Hello, I'm an advanced Python.
preface
A few days ago, the [Pan Xi bird] boss shared a code for capturing novels in the group. I feel it's quite good. I'll share it here for you to learn.

1, Novel download
If you want to download any novel on the website, click the link directly, as shown in the figure below.

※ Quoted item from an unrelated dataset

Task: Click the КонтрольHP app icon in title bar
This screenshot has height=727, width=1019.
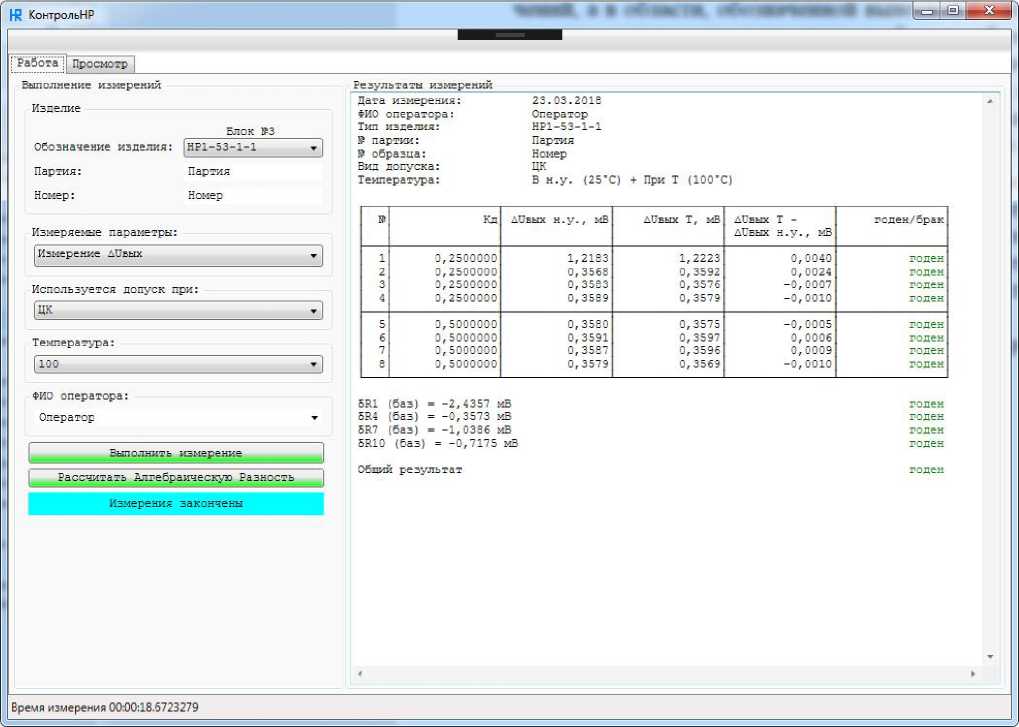Action: (15, 15)
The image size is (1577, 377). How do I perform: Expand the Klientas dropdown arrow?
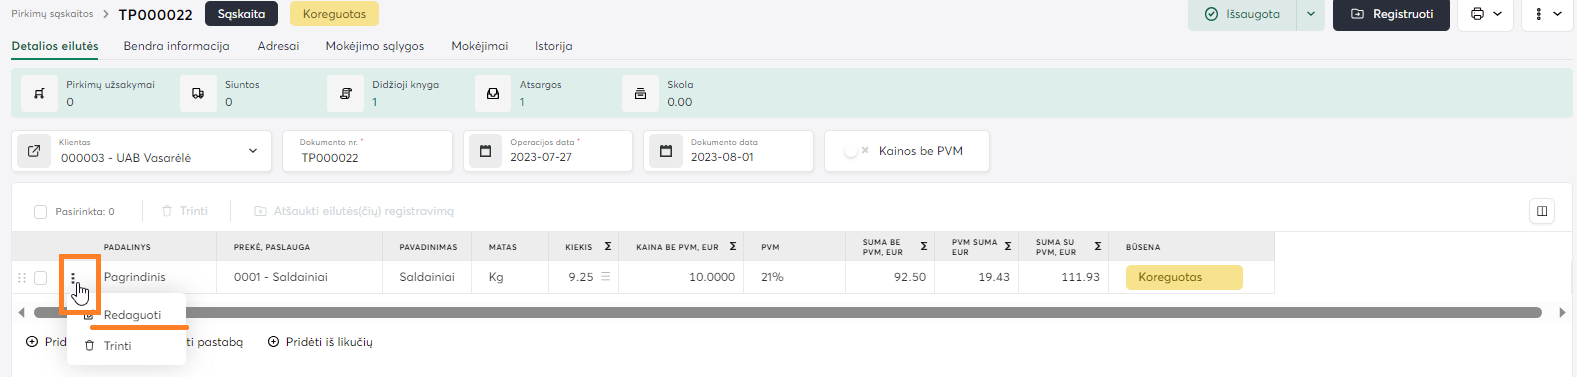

Just get the number in the URL. For example, here is 951. Then this number represents the book number of the book, which can be used in the following code.
2, Concrete implementation
The code of the boss is directly lost here, as shown below:
# coding: utf-8 ''' Biqu novel download Research code only Do not use for commercial purposes Please delete within 24 hours ''' import requests import os from bs4 import BeautifulSoup import time def book_page_list(book_id): ''' Book number passed in bookid,Get the table of contents of all chapters of this book :param book_id: :return: Chapter directory and chapter address ''' url = 'http://www.biquw.com/book/{}/'.format(book_id) headers = { 'User-Agent': 'Mozilla/5.0 (Macintosh; Intel Mac OS X 10_15_7) AppleWebKit/537.36 (KHTML, like Gecko) Chrome/94.0.4606.71 Safari/537.36'} response = requests.get(url, headers) response.encoding = response.apparent_encoding response = BeautifulSoup(response.text, 'lxml') booklist = response.find('div', class_='book_list').find_all('a') return booklist def book_page_text(bookid, booklist): ''' Capture and archive the contents of each chapter through the book number and chapter directory :param bookid:str :param booklist: :return:None ''' try: for book_page in booklist: page_name = book_page.text.replace('*', '') page_id = book_page['href'] time.sleep(3) url = 'http://www.biquw.com/book/{}/{}'.format(bookid,page_id) headers = { 'User-Agent': 'Mozilla/5.0 (Macintosh; Intel Mac OS X 10_15_7) AppleWebKit/537.36 (KHTML, like Gecko) Chrome/94.0.4606.71 Safari/537.36'} response_book = requests.get(url, headers) response_book.encoding = response_book.apparent_encoding response_book = BeautifulSoup(response_book.text, 'lxml') book_content = response_book.find('div', id="htmlContent") with open("./{}/{}.txt".format(bookid,page_name), 'a') as f: f.write(book_content.text.replace('\xa0', '')) print("Currently downloaded chapters:{}".format(page_name)) except Exception as e: print(e) print("Chapter content acquisition failed. Please ensure that the book number is correct and the book has normal content.") if __name__ == '__main__': bookid = input("Please enter the book number(number): ") # If the directory corresponding to the book number does not exist, a new directory is created to store the chapter contents if not os.path.isdir('./{}'.format(bookid)): os.mkdir('./{}'.format(bookid)) try: booklist = book_page_list(bookid) print("Get directory successfully!") time.sleep(5) book_page_text(bookid, booklist) except Exception as e: print(e) print("Failed to get the directory. Please make sure the book number is entered correctly!")
After the program runs, enter the book number on the console to start crawling.

A folder named by book number will be automatically created locally, and the chapters of the novel will be stored in this folder, as shown in the figure below.

3, Frequently asked questions
Small and medium-sized partners should often encounter this problem during operation, as shown in the figure below.

This is because the visit is too fast and the website is crawling back to you. It can be solved by setting random user agent or upper agent.

4, Summary
I'm an advanced Python. This article mainly introduces the acquisition method of novel content, which is based on web crawler, implemented through requests crawler library and bs4 selector, and gives you examples of common problems.
This article is only for code learning, communication and sharing. Don't get sick of crawlers. When crawling, choose to do it at night as much as possible. Set up more sleep. Crawlers can stop. Don't overpressure each other's servers. Remember! Remember! Remember!